▶ [AIM] Convert the records below into a JSON list of strings, with one string for each line and blank lines left out.

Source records

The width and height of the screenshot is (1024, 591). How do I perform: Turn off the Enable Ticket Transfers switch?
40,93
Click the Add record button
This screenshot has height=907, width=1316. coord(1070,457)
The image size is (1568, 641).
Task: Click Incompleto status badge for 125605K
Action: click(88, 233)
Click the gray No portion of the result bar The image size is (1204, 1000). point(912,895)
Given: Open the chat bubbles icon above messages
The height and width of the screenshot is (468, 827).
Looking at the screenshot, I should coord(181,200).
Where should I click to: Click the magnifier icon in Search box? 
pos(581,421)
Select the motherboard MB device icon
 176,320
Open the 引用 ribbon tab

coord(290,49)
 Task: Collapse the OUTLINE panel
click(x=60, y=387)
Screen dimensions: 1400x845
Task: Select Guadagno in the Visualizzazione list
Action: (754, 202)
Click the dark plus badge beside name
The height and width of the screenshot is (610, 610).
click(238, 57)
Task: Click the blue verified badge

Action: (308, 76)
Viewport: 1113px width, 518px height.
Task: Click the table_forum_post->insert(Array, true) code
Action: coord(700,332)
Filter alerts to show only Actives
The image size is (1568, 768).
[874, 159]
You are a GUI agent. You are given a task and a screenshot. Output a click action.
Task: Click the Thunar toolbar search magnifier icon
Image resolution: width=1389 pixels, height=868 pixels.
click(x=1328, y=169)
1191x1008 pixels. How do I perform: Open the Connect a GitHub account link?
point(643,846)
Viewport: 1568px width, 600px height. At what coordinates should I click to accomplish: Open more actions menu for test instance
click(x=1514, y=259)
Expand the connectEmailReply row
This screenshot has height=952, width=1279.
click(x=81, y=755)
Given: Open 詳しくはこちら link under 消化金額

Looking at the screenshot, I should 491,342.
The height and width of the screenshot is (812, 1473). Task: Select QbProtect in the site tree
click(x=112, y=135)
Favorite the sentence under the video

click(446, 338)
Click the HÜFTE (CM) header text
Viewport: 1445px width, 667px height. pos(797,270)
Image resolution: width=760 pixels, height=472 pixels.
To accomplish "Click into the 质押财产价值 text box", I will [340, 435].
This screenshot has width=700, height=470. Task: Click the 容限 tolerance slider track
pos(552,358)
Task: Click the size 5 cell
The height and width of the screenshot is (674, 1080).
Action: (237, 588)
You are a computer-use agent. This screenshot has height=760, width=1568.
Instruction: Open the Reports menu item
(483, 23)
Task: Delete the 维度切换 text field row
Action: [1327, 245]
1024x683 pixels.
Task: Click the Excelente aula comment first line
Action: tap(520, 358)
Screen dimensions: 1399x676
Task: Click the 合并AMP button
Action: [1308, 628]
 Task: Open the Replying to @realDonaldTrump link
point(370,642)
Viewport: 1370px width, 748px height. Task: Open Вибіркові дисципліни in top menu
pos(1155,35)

▶ [WRITTEN REPLY]
[
  "The width and height of the screenshot is (1024, 591). How do I perform: Turn off the Enable Ticket Transfers switch?",
  "40,93",
  "Click the Add record button",
  "This screenshot has height=907, width=1316. coord(1070,457)",
  "The image size is (1568, 641).",
  "Task: Click Incompleto status badge for 125605K",
  "Action: click(88, 233)",
  "Click the gray No portion of the result bar The image size is (1204, 1000). point(912,895)",
  "Given: Open the chat bubbles icon above messages",
  "The height and width of the screenshot is (468, 827).",
  "Looking at the screenshot, I should coord(181,200).",
  "Where should I click to: Click the magnifier icon in Search box? ",
  "pos(581,421)",
  "Select the motherboard MB device icon",
  " 176,320",
  "Open the 引用 ribbon tab",
  "coord(290,49)",
  " Task: Collapse the OUTLINE panel",
  "click(x=60, y=387)",
  "Screen dimensions: 1400x845",
  "Task: Select Guadagno in the Visualizzazione list",
  "Action: (754, 202)",
  "Click the dark plus badge beside name",
  "The height and width of the screenshot is (610, 610).",
  "click(238, 57)",
  "Task: Click the blue verified badge",
  "Action: (308, 76)",
  "Viewport: 1113px width, 518px height.",
  "Task: Click the table_forum_post->insert(Array, true) code",
  "Action: coord(700,332)",
  "Filter alerts to show only Actives",
  "The image size is (1568, 768).",
  "[874, 159]",
  "You are a GUI agent. You are given a task and a screenshot. Output a click action.",
  "Task: Click the Thunar toolbar search magnifier icon",
  "Image resolution: width=1389 pixels, height=868 pixels.",
  "click(x=1328, y=169)",
  "1191x1008 pixels. How do I perform: Open the Connect a GitHub account link?",
  "point(643,846)",
  "Viewport: 1568px width, 600px height. At what coordinates should I click to accomplish: Open more actions menu for test instance",
  "click(x=1514, y=259)",
  "Expand the connectEmailReply row",
  "This screenshot has height=952, width=1279.",
  "click(x=81, y=755)",
  "Given: Open 詳しくはこちら link under 消化金額",
  "Looking at the screenshot, I should 491,342.",
  "The height and width of the screenshot is (812, 1473). Task: Select QbProtect in the site tree",
  "click(x=112, y=135)",
  "Favorite the sentence under the video",
  "click(446, 338)",
  "Click the HÜFTE (CM) header text",
  "Viewport: 1445px width, 667px height. pos(797,270)",
  "Image resolution: width=760 pixels, height=472 pixels.",
  "To accomplish \"Click into the 质押财产价值 text box\", I will [340, 435].",
  "This screenshot has width=700, height=470. Task: Click the 容限 tolerance slider track",
  "pos(552,358)",
  "Task: Click the size 5 cell",
  "The height and width of the screenshot is (674, 1080).",
  "Action: (237, 588)",
  "You are a computer-use agent. This screenshot has height=760, width=1568.",
  "Instruction: Open the Reports menu item",
  "(483, 23)",
  "Task: Delete the 维度切换 text field row",
  "Action: [1327, 245]",
  "1024x683 pixels.",
  "Task: Click the Excelente aula comment first line",
  "Action: tap(520, 358)",
  "Screen dimensions: 1399x676",
  "Task: Click the 合并AMP button",
  "Action: [1308, 628]",
  " Task: Open the Replying to @realDonaldTrump link",
  "point(370,642)",
  "Viewport: 1370px width, 748px height. Task: Open Вибіркові дисципліни in top menu",
  "pos(1155,35)"
]